START Data rows

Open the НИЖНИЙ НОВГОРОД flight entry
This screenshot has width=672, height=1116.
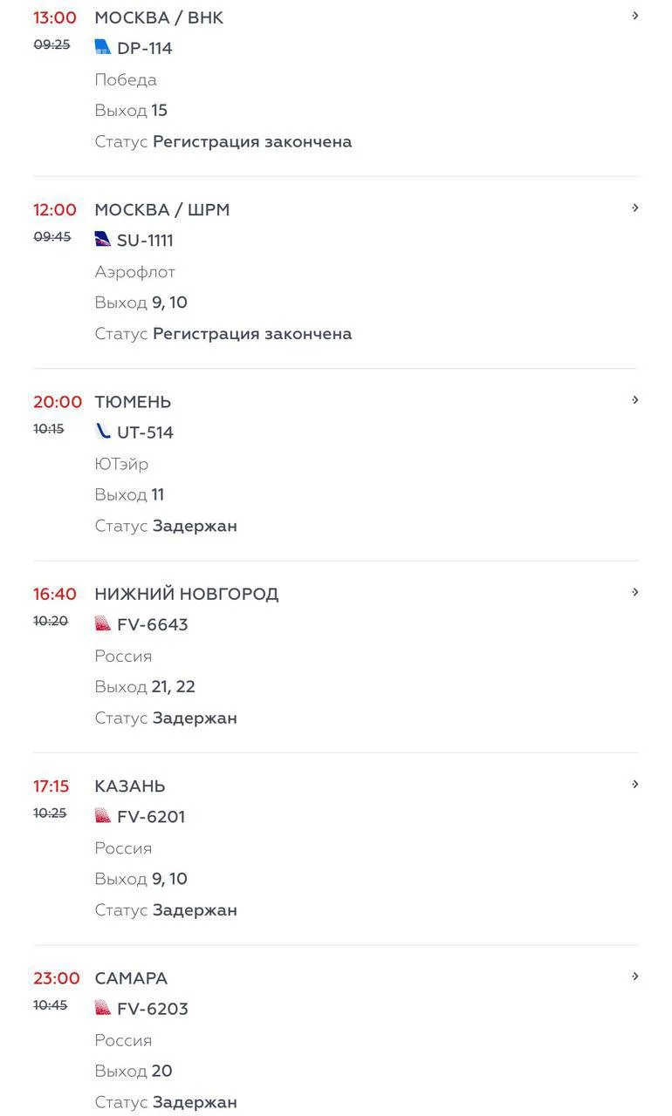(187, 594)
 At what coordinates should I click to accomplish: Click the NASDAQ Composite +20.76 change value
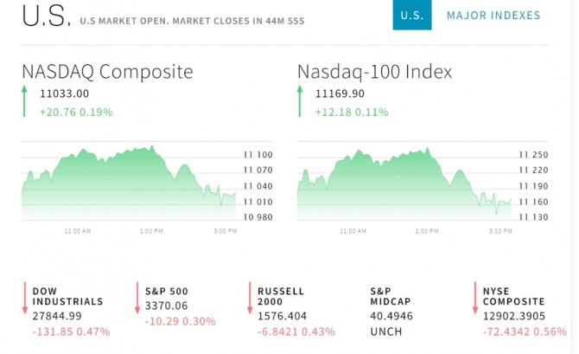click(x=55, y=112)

END Data rows
START Data rows

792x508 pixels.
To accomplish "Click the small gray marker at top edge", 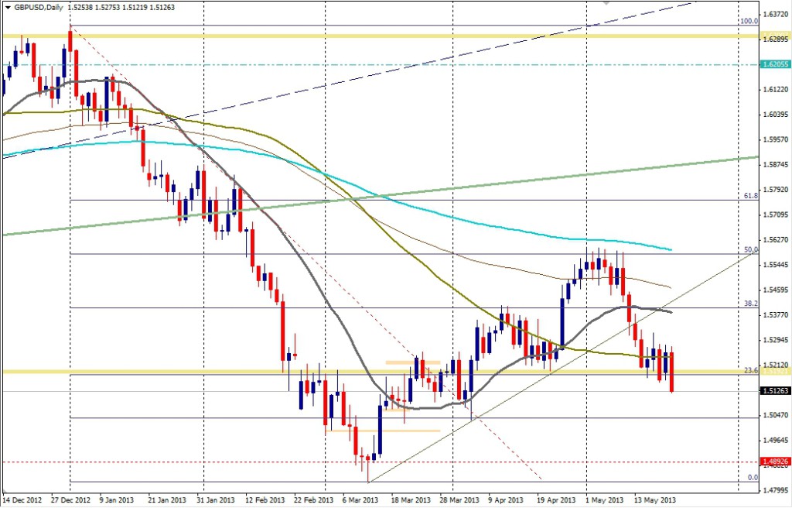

END Data rows

Can you copy the entries word for word from the line with "At what coordinates" to the line with "click(x=55, y=112)", including both of those lines but leaving out the pictures?

• Output for this exercise
 At what coordinates should I click to accomplish: Click the NASDAQ Composite +20.76 change value
click(x=55, y=112)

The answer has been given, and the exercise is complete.